Android phones "leak secrets" says mainstream newspaper

Oh dear. We ignored yesterday’s CRAZED REPORTS of possible breaches of Android password security over open wi-fi connections, as it appeared the vulnerability was purely theoretical – and no one had actually confirmed any possible password breaches out in the real world.

But that fact hasn’t stopped UK free paper Metro from going big with the news, spreading it across its front page today:

metro cover android security

The original report which sparked all this fuss can be found here. The Android ClientLogin flaw is apparently fixed in Android 2.3.4 which pretty much nobody has yet.

15 ResponsesLeave one →

  1. Jorge

     /  May 18, 2011

    I’ve got 2.3.4! The phone to have of January 2011 (ages ago!) has one small plus point over the current crop of super phones. There, I’m not sulking too much being stuck with a Nexus S for the next 18 months….

Collected data

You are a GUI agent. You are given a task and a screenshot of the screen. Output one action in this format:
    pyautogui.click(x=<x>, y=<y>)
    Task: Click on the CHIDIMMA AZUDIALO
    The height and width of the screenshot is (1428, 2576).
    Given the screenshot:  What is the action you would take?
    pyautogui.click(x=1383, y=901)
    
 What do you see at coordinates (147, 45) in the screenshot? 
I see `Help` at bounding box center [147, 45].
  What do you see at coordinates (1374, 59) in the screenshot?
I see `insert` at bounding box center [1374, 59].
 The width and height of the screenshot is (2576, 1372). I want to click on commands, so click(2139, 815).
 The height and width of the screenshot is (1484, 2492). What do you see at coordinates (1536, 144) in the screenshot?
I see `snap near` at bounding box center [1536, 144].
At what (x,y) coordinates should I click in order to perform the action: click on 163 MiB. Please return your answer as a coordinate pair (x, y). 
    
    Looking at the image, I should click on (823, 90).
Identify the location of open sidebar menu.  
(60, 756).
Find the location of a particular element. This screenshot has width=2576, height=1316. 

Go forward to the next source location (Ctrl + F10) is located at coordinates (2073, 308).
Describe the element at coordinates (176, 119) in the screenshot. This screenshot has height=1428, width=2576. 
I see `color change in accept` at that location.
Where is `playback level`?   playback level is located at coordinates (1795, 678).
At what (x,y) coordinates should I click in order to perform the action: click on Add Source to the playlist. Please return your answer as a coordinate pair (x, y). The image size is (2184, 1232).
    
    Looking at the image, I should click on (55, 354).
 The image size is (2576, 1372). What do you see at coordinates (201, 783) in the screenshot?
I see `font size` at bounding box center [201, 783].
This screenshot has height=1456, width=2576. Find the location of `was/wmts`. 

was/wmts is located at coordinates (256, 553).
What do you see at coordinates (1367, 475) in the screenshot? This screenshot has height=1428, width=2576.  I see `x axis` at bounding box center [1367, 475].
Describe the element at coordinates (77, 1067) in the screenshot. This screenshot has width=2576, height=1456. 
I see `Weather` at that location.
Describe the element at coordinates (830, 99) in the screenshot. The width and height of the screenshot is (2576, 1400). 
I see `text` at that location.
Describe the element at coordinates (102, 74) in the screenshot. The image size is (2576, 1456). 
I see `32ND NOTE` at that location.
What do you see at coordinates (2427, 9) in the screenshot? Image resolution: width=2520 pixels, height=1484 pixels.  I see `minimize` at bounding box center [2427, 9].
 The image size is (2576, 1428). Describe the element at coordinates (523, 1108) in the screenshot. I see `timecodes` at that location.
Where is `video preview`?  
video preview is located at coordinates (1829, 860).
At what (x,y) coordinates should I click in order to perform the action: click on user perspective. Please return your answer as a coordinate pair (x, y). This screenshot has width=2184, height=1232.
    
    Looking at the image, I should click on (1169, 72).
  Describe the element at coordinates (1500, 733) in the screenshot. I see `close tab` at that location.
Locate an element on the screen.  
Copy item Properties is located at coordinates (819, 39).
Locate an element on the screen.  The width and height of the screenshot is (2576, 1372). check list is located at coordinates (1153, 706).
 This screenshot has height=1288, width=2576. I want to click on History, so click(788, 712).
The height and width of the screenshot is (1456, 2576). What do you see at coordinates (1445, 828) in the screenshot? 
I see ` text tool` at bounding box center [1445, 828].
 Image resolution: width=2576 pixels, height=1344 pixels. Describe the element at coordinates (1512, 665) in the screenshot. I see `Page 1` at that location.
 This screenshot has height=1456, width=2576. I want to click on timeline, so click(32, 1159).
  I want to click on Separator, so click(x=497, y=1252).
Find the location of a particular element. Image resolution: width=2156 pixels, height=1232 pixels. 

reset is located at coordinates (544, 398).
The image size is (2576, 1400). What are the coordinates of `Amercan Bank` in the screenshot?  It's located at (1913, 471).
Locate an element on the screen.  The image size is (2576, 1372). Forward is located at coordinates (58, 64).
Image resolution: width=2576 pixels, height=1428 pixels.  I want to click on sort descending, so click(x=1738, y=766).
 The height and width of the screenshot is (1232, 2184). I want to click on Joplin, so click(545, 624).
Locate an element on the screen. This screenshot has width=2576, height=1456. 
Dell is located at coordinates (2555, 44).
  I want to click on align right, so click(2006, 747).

Task list →
[1] Name every product, feature, or publication identified by a capitalized name in the Android security post, in order of first appearance.
[2] Answer these questions from the Android security post.
(a) Which newspaper placed the story across its front page?
(b) In which version of Android is the ClientLogin flaw apparently fixed?
(c) Which phone does the commenter say they are stuck with, and for how long?
[3] Continue the Android security post and its reader comments, starting after the final line shown.
The rows were drawn from a separate source and are unrelated to the post.

Expected outputs →
[1] Android, Metro, ClientLogin, Nexus S

[2]
(a) Metro, a free UK paper.
(b) Android 2.3.4.
(c) A Nexus S, for the next 18 months.

[3]
    Reply
    • I’ve still got my Nexus One, and I’m not getting rid until there’s a more powerful Google devphone of similar excellence. I didn’t dig the S.

      But still, gotta love the fact we get firmwares months before everyone else, eh?

      Reply
      • mintvilla

         /  May 18, 2011

        i only upgrade to phones that are supported by the cyanogen team. So i have 2.3.4 on my LG o2x

        Reply
        • Actually, I got on the cyanogen train as soon as they moved to Gingerbread, I’d been using a stock AOSP gingerbread ROM before that.

          As far as I’m aware the N1 is still the “lead” platform for CM (with Cyanogen maintaining it himself)

          The only problem with updating to the latest and greatest if there isn’t an stock version of the same build of Android for your device, is modders have to work around the fact there are no new propriety drivers for the hardware, using drivers from the most recent official ROM for your device as a workaround.

          There was a significant difference in CyanogenMod 7’s performance after the N1 finally got an official OTA Gingerbread update (2.3.2), and they could roll the new drivers into their build.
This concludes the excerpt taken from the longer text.